The gpsdings JNI library

Via the gpsdings JNI library, gpsdings exifloc -e can directly use the C++ library libexiv2 to write gps exif information to digital photographs. When you use the exiv2 (or exiftool) standalone executable a new system process is started for each image. In constrast, gpsdingsjni/libexiv2 stays in memory once loaded, and the overhead of creating a new process for each image is avoided. Therefore, in theory, gpsdingsjni/libexiv2 should be faster than the exiv2 executable. However, when the image files are large, disk I/O may come to dominate the processing time so that the speed advantage of gpsdingsjni/libexiv2 over standalone exiv2 becomes minimal (see timing results below).

Installation

Binaries

There are binaries of the library for Linux and Windows on the sf.net download page. The binaries provided have been built using gcc 3.4.4 under Cygwin and gcc 4.0.2 20050901 (prerelease) under SUSE Linux. Put the library file suitable for your platform into the same directory as gpsdings.jar.

Building from source

  1. Download the GPSdings jni sources with
    svn export https://svn.code.sf.net/p/gpstools/code/trunk/jni
    and cd to the jni directory.
  2. Download the exiv2 source tarball, unpack it, and build it:
    wget http://exiv2.org/exiv2-0.23.tar.gz
    tar xvzf exiv2-0.23.tar.gz
    cd exiv2-0.23
    ./configure --disable-xmp --without-zlib --disable-nls
    make
    cd ..
    
    On Cygwin, you must do
    export CXXFLAGS=-mno-cygwin
    export CFLAGS=-mno-cygwin
    before calling ./configure. I also had to manually edit config.h changing the line
    #define HAVE_SYS_MMAN_H 1
    to
    #undef HAVE_SYS_MMAN_H
    on Cygwin.
  3. Install a java sdk if necessary in order to obtain the jni header files.
  4. Compile JNIExiv2.cpp from the gpsdingsjni source package. With
    ant
    you can use the provided build scripts (build.xml with win32.properties or unix.properties). You may have to change the locations of the JNI headers, the exiv2 headers (<exiv2dir>/src) as well as the exiv2 library location (<exiv2dir>/src/.libs/libexiv2.a). The build target <gpsdingsjni> must be called gpsdingsjni.dll on Windows and libgpsdingsjni.so on Unix.
  5. Copy <gpsdingsjni> to the directory containing the gpsdings.jar file.

Using it

You are ready to use gpsdingsjni/libexiv2 with exifloc. If you copied libgpsdingsjni.so/gpsdingsjni.dll to your library path or to the directory where gpsdings.jar resides you can use exifloc -e without argument. Otherwise you need to specify the path to the library file.
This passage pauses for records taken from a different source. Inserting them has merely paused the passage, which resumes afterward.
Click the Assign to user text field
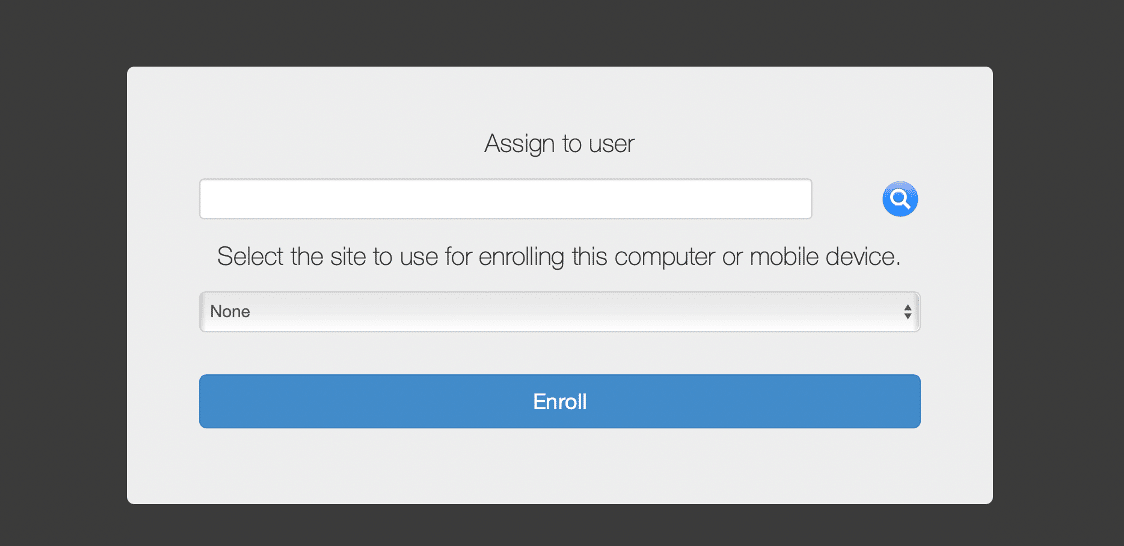pos(505,199)
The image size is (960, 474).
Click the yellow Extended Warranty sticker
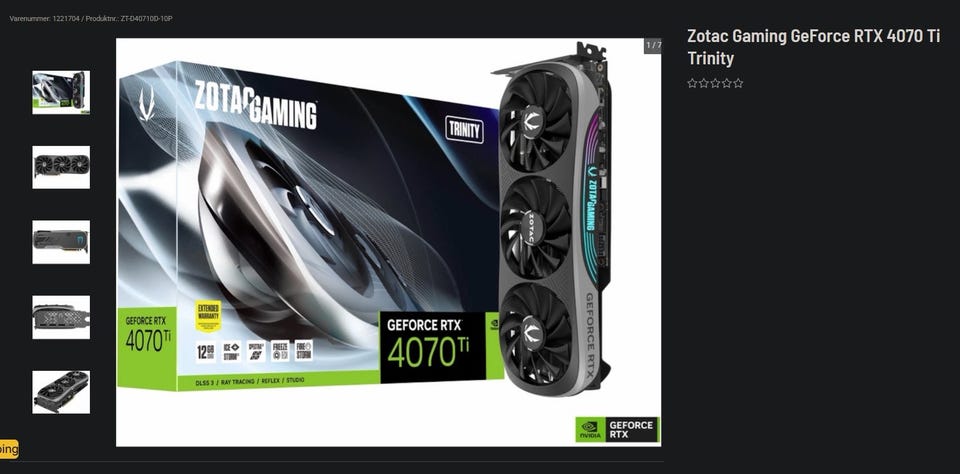coord(208,316)
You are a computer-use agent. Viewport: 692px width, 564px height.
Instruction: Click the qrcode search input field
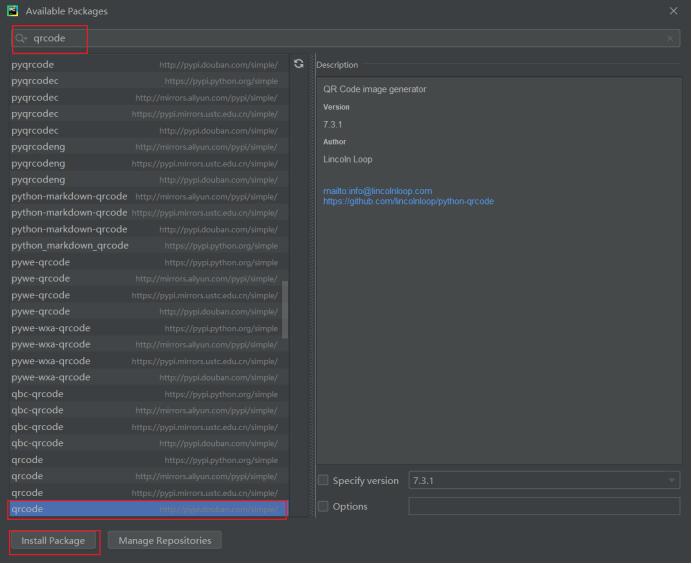(340, 39)
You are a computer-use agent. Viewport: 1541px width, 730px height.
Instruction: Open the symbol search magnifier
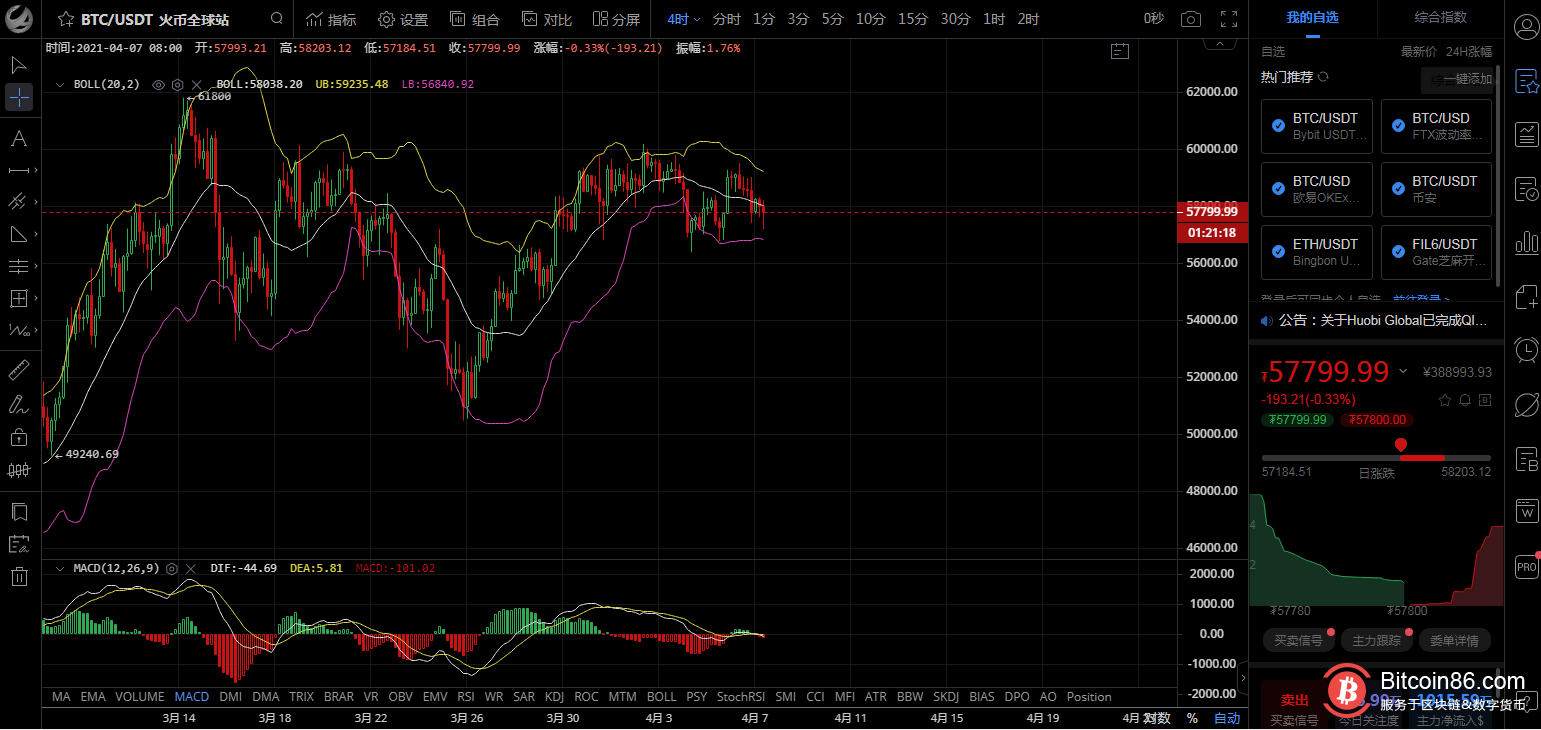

Timing results for exifloc -e/-E

Small images

Several test runs on 52 images around 20 K in size gave the following exif write times per image (in seconds).

optionRun 1Run 2Run 3
-E0.01780.006470.00637
-e exiv2.exe0.03600.02540.0243
-e gpsdingsjni.dll0.009680.008280.00768
-e exiftool.exe1.0761.0761.088

The pure Java -E is fastest. gpsdingsjni/libexiv2 is just a bit slower. exiv2.exe is significantly slower, but still pretty fast in absolute terms. exiftool is very slow.

Large images

Several test runs on 96 images between 1000 K and 4500 K in size gave the following exif write times per image (in seconds).

optionRun 1Run 2Run 3Run 4
-E0.3760.4350.4250.433
-e exiv2.exe0.4340.4680.413-
-e gpsdingsjni.dll0.4730.3840.4250.535
-e exiftool.exe1.172---

Here, disk I/O speed is the limiting factor for all exif writers except exiftool, which is still two to three times slower than the others.